España vuelve a colocarse en el centro de la atención estratégica en el Mediterráneo y el Atlántico después de notificar presencia naval rusa en aguas de interés nacional. En cuestión de una semana la Armada española se ha visto obligado a incrementar sus operaciones de control y seguimiento ante la circulación de buques rusos.
La tensión geopolítica y el fortalecimiento de la seguridad marítima en rutas clave ha justificado el despliegue de los medios navales españoles. Según los datos proporcionados por el Estado Mayor de la Defensa (EMAD) y divulgados por EFE, estas operaciones se enmarcan dentro de las misiones permanente de vigilancia y disuasión.
“Diariamente, hay aproximadamente 850 militares de las Fuerzas Armadas comprometidos en las operaciones permanentes”, indica el EMAD. El buque de acción marítima Audaz ha desempeñado un papel fundamental en la supervisión de los buques rusos en aguas de interés nacional.
“El Audaz ha asumido la vigilancia del destructor ruso Severomorsk durante su tránsito hacia el mar Mediterráneo oriental”, comunicó el Estado Mayor de la Defensa.
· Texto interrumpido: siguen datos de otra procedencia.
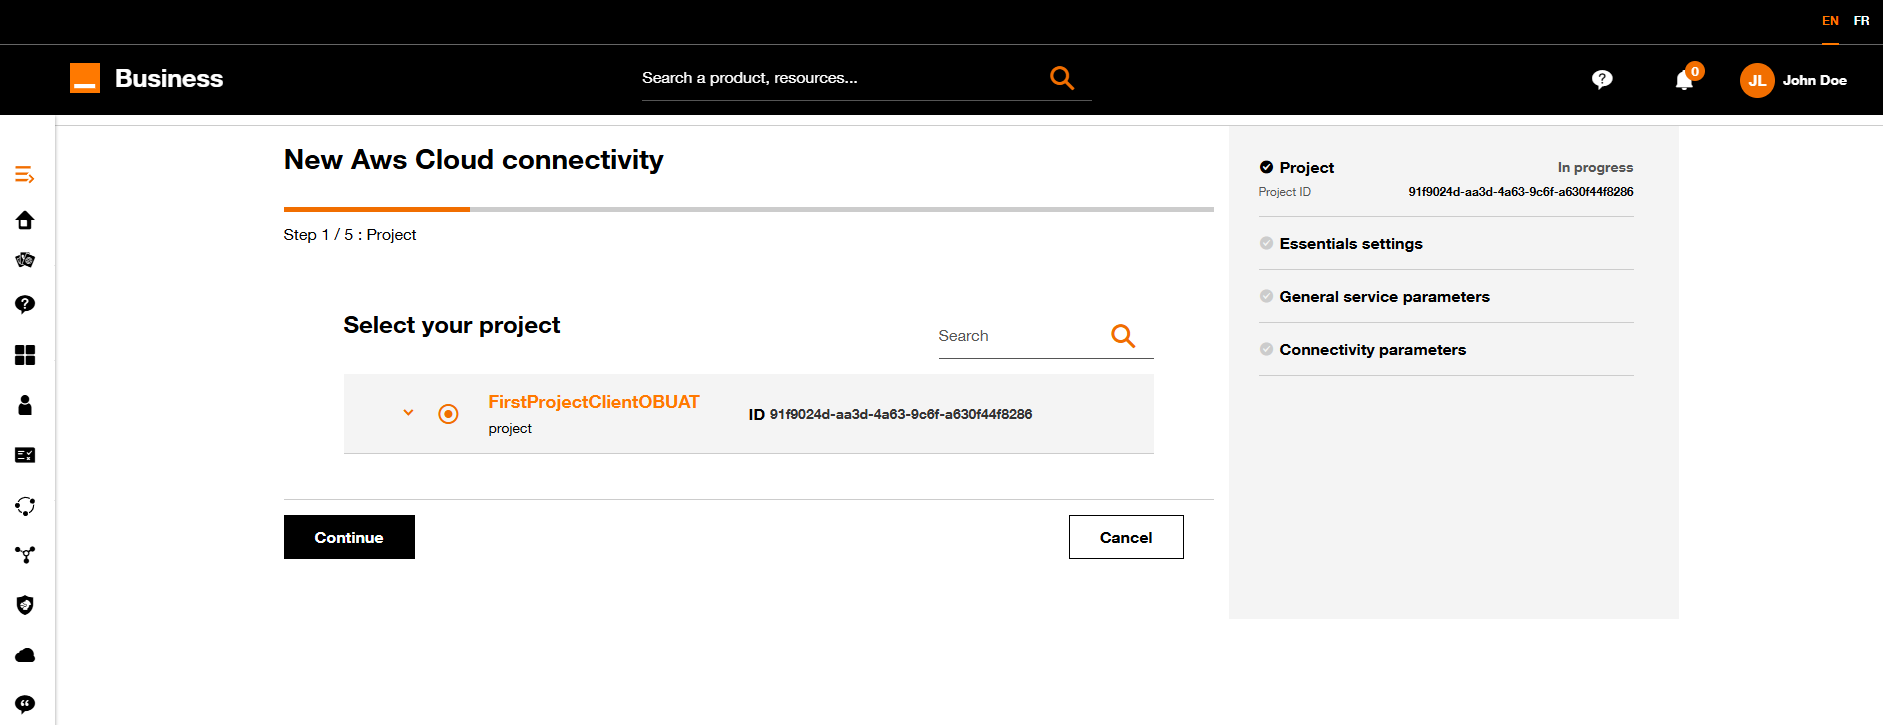1883x725 pixels.
Task: Open John Doe account menu
Action: (x=1794, y=80)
En la misma semana se registró otro convoy con bandera rusa transitando por aguas próximas a la península.
Y también se encargó de la monitorización y vigilancia del convoy, formado por la corbeta Boikiy y el mercante general Skobelev», tras cruzar el estrecho de Gibraltar en dirección al Atlántico. Estos barcos «fueron avistados mientras entraban en el litoral gallego», sentencian. Fueron monitorizados hasta que entraron en aguas francesas.

El centro se encarga de mantener la vigilancia marítima nacional y permite una respuesta coordinada si se produce un movimiento sensible en aguas de interés nacional. El objetivo es «contribuir a la seguridad marítima y garantizar la libertad de navegación detectando anticipadamente amenazas», sentencian.